:: Righe per localizzare quanto descritto ::
--*--

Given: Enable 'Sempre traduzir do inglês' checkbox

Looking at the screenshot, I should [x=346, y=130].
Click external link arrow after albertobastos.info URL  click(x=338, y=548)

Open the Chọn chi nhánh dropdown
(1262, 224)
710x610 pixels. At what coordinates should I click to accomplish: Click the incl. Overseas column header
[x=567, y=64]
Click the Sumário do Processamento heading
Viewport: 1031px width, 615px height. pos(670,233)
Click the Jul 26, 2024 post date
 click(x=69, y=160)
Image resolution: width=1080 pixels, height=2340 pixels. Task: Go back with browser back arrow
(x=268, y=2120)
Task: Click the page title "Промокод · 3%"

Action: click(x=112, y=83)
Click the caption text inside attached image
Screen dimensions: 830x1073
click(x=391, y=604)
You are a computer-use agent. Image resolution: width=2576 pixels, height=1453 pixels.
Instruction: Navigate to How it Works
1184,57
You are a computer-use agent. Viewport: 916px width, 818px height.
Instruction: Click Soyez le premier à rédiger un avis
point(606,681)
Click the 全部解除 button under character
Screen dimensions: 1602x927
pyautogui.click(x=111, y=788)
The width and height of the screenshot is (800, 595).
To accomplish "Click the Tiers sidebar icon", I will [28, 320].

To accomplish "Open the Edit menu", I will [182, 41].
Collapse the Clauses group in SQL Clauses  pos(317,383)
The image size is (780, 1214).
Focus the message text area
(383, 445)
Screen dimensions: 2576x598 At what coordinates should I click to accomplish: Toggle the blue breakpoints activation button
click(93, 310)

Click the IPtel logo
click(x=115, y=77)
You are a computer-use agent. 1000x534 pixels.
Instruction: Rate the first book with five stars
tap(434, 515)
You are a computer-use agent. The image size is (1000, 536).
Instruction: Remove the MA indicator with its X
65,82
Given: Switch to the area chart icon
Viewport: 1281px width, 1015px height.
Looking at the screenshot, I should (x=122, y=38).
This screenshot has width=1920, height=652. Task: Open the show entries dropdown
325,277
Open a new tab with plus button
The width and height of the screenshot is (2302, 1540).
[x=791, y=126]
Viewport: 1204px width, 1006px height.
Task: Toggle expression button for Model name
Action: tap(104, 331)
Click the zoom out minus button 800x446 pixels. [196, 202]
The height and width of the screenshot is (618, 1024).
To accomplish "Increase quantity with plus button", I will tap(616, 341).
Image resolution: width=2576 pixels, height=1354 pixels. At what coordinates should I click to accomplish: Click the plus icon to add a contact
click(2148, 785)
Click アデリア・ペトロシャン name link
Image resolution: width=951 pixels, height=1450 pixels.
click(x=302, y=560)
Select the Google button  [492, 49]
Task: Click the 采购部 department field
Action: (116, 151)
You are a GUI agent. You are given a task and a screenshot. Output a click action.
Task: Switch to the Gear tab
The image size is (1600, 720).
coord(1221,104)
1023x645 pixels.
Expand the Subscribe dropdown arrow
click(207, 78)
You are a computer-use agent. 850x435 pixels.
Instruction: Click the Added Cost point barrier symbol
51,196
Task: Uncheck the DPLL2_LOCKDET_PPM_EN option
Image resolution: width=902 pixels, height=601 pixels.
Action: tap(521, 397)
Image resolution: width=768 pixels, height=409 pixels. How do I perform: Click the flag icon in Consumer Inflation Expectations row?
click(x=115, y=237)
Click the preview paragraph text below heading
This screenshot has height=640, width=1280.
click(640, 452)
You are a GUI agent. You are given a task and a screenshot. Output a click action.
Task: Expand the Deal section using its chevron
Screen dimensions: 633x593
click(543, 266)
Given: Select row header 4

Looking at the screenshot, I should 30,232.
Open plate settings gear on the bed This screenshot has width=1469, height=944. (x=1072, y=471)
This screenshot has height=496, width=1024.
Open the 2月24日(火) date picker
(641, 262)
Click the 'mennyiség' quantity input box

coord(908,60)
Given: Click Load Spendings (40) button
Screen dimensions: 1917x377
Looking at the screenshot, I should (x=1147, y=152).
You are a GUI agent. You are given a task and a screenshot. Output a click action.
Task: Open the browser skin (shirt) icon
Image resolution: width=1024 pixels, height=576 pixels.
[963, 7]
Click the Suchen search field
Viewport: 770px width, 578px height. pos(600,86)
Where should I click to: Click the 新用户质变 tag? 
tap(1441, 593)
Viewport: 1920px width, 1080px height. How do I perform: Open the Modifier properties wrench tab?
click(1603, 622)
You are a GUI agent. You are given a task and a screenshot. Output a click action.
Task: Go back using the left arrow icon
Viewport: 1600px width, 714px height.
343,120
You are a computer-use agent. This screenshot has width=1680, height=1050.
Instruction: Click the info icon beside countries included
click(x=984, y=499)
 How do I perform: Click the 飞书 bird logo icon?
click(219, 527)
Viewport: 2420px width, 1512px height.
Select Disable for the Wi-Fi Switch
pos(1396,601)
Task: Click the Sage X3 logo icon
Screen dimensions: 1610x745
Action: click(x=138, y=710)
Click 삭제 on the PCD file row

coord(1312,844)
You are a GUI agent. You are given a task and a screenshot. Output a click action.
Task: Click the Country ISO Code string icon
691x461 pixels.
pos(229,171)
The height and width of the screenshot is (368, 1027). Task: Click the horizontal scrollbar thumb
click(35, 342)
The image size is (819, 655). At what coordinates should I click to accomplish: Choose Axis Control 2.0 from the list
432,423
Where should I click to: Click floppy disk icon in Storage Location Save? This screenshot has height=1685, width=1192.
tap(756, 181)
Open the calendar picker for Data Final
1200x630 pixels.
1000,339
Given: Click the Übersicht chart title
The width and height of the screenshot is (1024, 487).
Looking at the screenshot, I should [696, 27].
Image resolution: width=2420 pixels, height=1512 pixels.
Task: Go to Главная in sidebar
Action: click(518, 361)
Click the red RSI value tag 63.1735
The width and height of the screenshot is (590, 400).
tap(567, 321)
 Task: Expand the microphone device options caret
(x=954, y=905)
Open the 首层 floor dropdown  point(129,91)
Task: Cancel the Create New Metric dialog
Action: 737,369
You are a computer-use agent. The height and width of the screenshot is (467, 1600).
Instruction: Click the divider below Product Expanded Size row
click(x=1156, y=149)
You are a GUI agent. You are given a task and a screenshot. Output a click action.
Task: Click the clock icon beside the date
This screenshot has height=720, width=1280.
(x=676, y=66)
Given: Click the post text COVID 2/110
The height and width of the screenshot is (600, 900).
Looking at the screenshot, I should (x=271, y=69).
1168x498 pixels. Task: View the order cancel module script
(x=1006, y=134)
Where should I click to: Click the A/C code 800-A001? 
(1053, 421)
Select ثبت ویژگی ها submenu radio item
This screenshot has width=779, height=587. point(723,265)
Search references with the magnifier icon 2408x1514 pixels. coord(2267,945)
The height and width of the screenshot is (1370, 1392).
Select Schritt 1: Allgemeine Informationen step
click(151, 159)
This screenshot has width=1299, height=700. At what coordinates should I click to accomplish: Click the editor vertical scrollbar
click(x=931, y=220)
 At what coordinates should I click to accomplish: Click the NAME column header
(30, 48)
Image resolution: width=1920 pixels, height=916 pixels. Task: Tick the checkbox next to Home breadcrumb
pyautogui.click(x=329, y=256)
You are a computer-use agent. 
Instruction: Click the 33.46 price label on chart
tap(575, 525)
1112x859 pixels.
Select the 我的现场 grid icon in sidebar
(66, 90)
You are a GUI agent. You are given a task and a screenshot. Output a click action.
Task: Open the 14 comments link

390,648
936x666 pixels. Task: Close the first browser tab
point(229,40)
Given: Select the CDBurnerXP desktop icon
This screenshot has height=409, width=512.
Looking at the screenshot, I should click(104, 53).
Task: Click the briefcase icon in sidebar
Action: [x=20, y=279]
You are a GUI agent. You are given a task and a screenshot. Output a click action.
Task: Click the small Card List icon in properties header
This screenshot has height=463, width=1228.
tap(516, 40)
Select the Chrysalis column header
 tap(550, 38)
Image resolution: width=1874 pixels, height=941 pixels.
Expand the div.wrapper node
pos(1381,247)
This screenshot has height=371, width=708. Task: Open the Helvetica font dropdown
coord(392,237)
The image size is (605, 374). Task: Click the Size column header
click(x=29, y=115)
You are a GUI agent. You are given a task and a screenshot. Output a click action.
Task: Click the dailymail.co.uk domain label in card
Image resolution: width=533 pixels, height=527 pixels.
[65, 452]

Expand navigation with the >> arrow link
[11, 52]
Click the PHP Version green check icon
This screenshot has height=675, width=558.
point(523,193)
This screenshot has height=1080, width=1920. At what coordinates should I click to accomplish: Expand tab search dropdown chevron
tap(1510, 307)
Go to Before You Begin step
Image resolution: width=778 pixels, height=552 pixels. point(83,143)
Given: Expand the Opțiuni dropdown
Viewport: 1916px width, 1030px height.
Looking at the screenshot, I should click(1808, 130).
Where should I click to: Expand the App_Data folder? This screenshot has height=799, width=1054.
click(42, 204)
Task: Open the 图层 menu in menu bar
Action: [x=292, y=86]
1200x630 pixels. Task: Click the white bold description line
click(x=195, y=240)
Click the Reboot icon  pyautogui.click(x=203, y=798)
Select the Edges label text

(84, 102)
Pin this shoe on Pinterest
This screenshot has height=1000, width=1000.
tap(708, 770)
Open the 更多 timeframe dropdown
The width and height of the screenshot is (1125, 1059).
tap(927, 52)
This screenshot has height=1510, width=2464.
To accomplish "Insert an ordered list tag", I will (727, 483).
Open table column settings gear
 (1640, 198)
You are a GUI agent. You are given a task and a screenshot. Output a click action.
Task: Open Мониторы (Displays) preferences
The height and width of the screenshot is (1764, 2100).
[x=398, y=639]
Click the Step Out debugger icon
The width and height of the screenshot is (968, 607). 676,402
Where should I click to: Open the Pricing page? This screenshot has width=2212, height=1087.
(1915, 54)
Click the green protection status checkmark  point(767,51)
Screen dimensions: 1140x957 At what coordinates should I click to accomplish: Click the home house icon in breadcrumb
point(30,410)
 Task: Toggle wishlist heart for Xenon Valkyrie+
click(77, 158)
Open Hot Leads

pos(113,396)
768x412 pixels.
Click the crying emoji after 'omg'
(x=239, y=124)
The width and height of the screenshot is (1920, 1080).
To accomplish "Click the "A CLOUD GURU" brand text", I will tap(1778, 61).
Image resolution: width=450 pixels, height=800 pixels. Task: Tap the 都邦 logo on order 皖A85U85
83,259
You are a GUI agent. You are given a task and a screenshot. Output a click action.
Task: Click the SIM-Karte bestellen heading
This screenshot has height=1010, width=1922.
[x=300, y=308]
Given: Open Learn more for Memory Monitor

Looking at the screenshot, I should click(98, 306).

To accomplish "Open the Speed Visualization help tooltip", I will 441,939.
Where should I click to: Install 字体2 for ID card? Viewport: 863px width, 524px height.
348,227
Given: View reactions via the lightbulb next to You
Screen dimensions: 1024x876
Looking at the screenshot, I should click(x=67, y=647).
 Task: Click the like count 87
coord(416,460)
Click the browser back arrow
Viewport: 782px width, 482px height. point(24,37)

--*--

:: DA FARE ::
Aggiorna le righe dall'inizio fino a quella che contiene "click(x=391, y=604)", entrambe incluse, sostituendo "dropdown" con "menu". Riporta soltanto queste righe e lascia invariato tutto il resto.

:: RISULTATO CORRETTO ::
Given: Enable 'Sempre traduzir do inglês' checkbox

Looking at the screenshot, I should [x=346, y=130].
Click external link arrow after albertobastos.info URL  click(x=338, y=548)

Open the Chọn chi nhánh menu
(1262, 224)
710x610 pixels. At what coordinates should I click to accomplish: Click the incl. Overseas column header
[x=567, y=64]
Click the Sumário do Processamento heading
Viewport: 1031px width, 615px height. pos(670,233)
Click the Jul 26, 2024 post date
 click(x=69, y=160)
Image resolution: width=1080 pixels, height=2340 pixels. Task: Go back with browser back arrow
(x=268, y=2120)
Task: Click the page title "Промокод · 3%"

Action: click(x=112, y=83)
Click the caption text inside attached image
Screen dimensions: 830x1073
click(x=391, y=604)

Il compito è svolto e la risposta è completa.